Com apenas 12 anos e ainda cursando o ensino fundamental, o estudante Bernardo Vinício Manfredini conquistou um feito impressionante: foi aprovado no curso de Matemática da Universidade do Estado do Rio de Janeiro (UERJ), uma das instituições mais concorridas do país.
Bernardo decidiu fazer o vestibular por curiosidade, para entender como funciona o processo seletivo e testar seus conhecimentos. O resultado, no entanto, superou suas expectativas.
“Quando vi o resultado, fiquei muito feliz. Isso mostra que o conteúdo que eu estudei está me colocando no caminho certo para o futuro”, contou o estudante em entrevista.
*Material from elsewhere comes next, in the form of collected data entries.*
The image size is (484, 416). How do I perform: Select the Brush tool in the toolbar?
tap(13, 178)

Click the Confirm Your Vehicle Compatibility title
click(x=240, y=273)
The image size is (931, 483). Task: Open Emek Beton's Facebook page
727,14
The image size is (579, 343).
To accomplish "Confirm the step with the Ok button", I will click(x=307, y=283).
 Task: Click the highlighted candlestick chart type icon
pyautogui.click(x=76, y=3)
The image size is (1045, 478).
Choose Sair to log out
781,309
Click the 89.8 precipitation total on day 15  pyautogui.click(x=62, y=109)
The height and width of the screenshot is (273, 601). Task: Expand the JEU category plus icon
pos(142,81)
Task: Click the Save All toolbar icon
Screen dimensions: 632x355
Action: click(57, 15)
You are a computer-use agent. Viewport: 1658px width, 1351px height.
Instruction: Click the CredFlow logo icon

A mãe, Luzia de Fátima Manfredini, professora de 45 anos, celebrou a conquista e destacou o amadurecimento do filho durante o processo.
“Foi muito gostoso viver isso com ele. O Bernardo estava feliz em participar e nós apenas apoiamos. Ele ainda tem muito a aprender, mas já consegue colocar em prática tudo o que estudou”, afirmou.
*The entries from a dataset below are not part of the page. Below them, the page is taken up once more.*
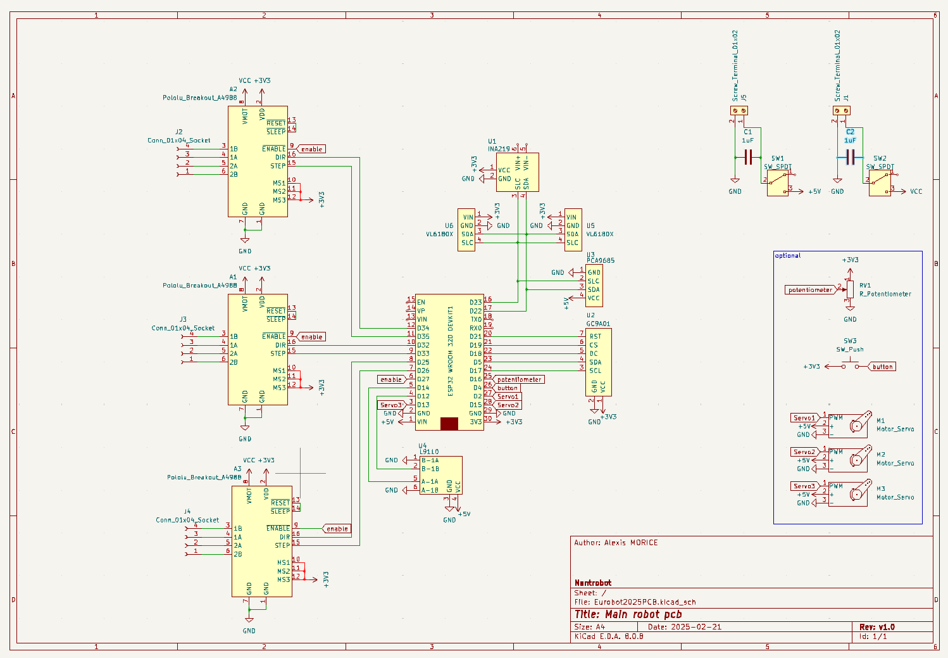Select the SW3 push button symbol

pyautogui.click(x=850, y=365)
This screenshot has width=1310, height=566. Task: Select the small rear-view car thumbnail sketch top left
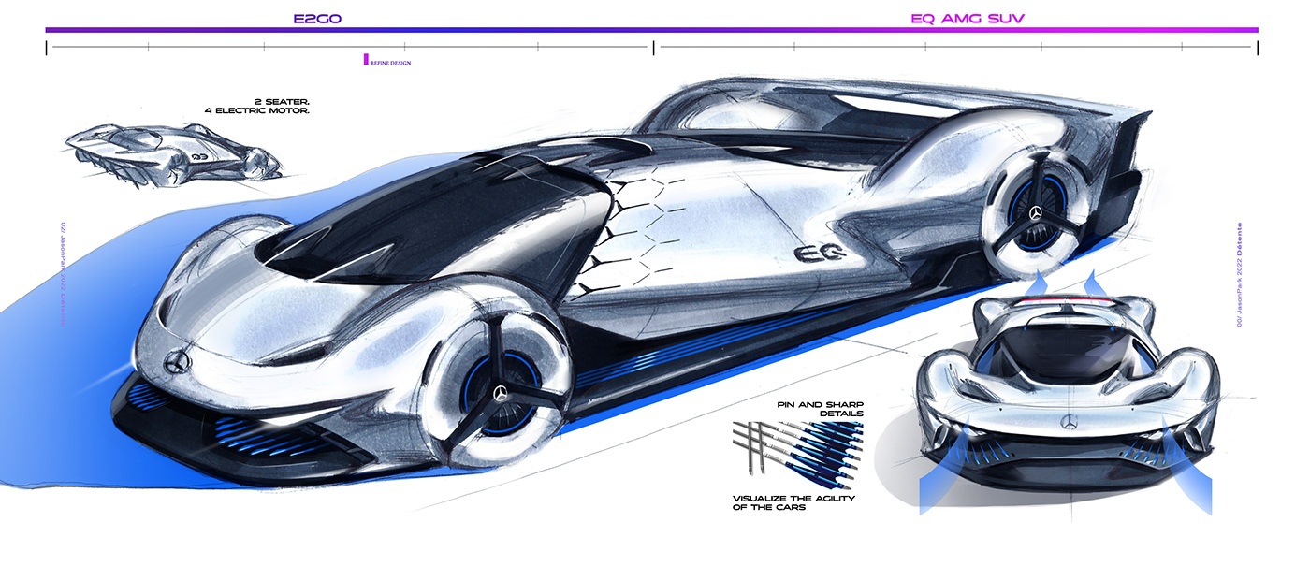point(173,154)
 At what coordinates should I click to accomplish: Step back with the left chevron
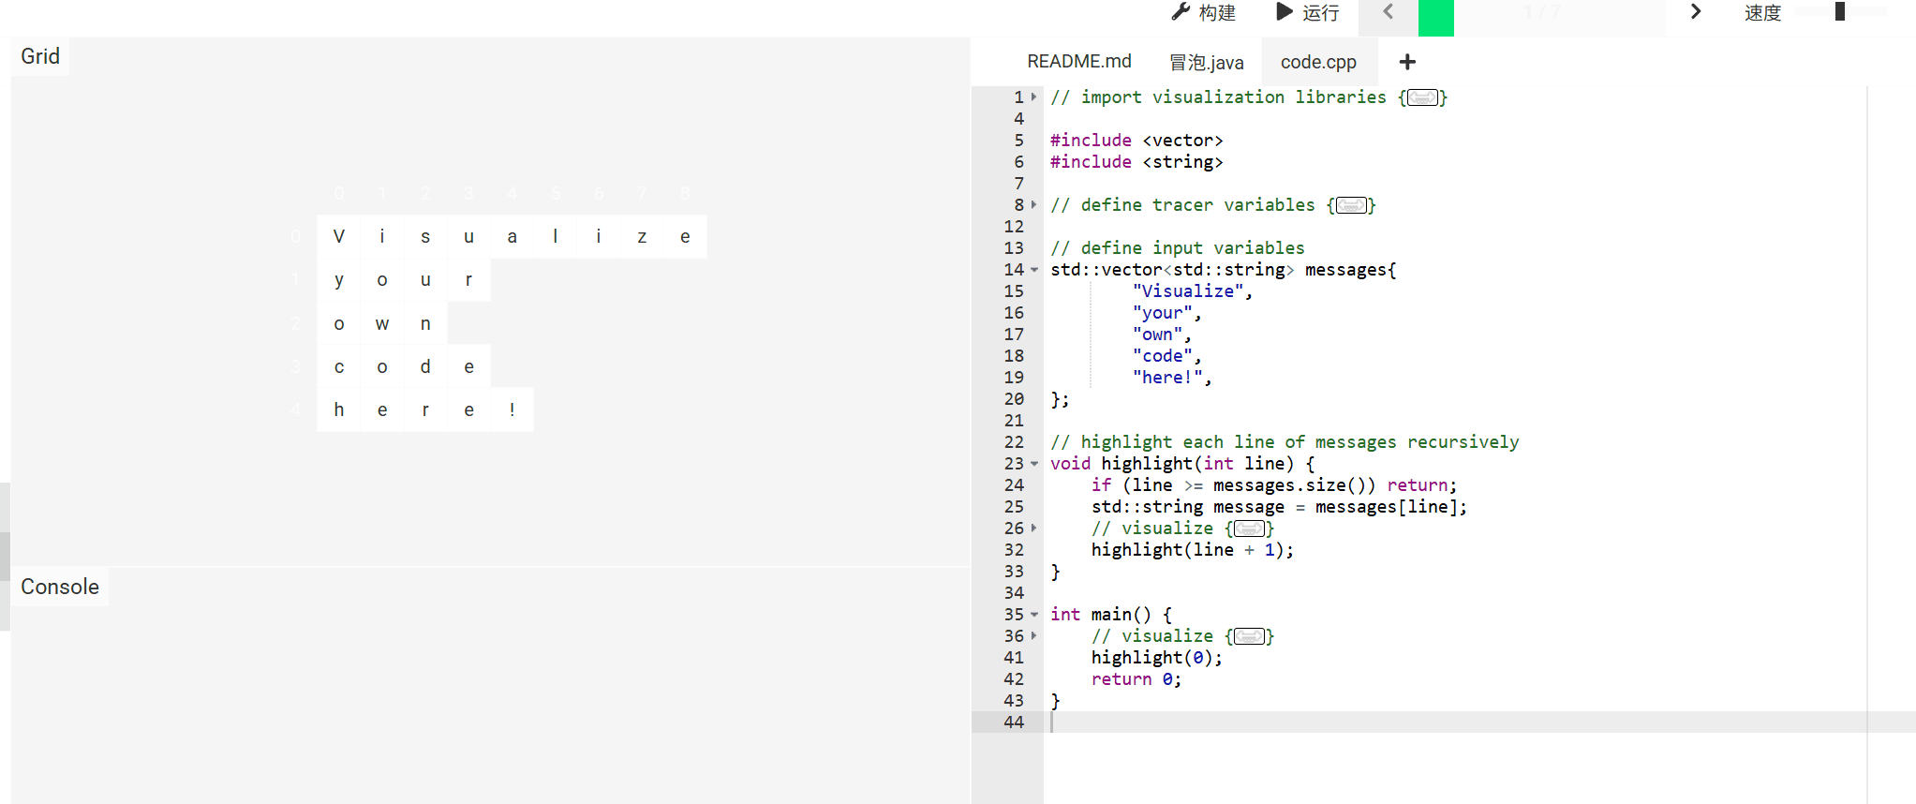pos(1388,12)
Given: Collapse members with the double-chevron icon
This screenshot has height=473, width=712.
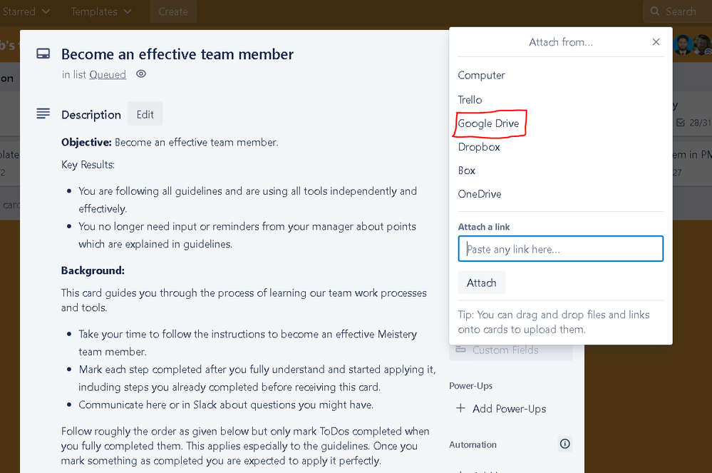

Vestibular como experiência, não como aceleração
A iniciativa de prestar o vestibular partiu do próprio Bernardo, que sempre demonstrou interesse pela área de Exatas. Após verificar que não havia impedimentos para a inscrição, a mãe decidiu apoiá-lo.
O vestibular da UERJ é dividido em duas etapas:
- Exame de Qualificação, com 60 questões objetivas de diversas áreas do conhecimento;
- Exame Discursivo, com redação e provas específicas de acordo com o curso escolhido.
Bernardo avançou até a segunda fase e realizou provas de Matemática e Física, disciplinas pelas quais tem grande afinidade. Ele conta que encarou o desafio como se estivesse participando de uma olimpíada do conhecimento.
“A Física foi um pouco mais difícil, mas fiz as questões que consegui. As de Matemática eu me senti mais seguro”, relatou.
Apesar da aprovação, a família reforça que não há intenção de antecipar a vida acadêmica do estudante.
“O objetivo nunca foi matricular ou acelerar série. A ideia era conhecer o processo, trabalhar o emocional, o controle do tempo, o nervosismo e entender como funciona um vestibular de verdade”, explicou Luzia.
Talento precoce e paixão pelos números
Natural de Araraquara (SP) e atualmente morador de São Pedro da Aldeia, na Região dos Lagos do Rio de Janeiro, Bernardo cursa o 7º ano do ensino fundamental no Colégio Silva Serpa.
Segundo a mãe, o interesse pela Matemática surgiu muito cedo.
“Com 3 ou 4 anos ele já observava números em placas, percebia sequências e comparava valores. Sempre teve um olhar diferente para os números”, recorda.
A escola também percebeu rapidamente a facilidade do aluno e passou a estimulá-lo com conteúdos além do currículo regular. Desde 2024, ele participa das olimpíadas cientificas e acumula mais de 80 medalhas, como: Ouro na olimpíada de Matemática do Estado do Rio de Janeiro (OMERJ), prata nacional na Olimpíada Brasileira de Matemática das Escolas Públicas (OBMEP) e o bronze na Olimpíada Brasileira de Matemática (OBM).
Além dos estudos, Bernardo mantém uma rotina com diversas atividades como: robótica, xadrez, piano, mandarim e tênis de mesa.
“A gente segue o interesse dele e tenta oferecer oportunidades para que ele explore tudo o que gosta”, finaliza a mãe.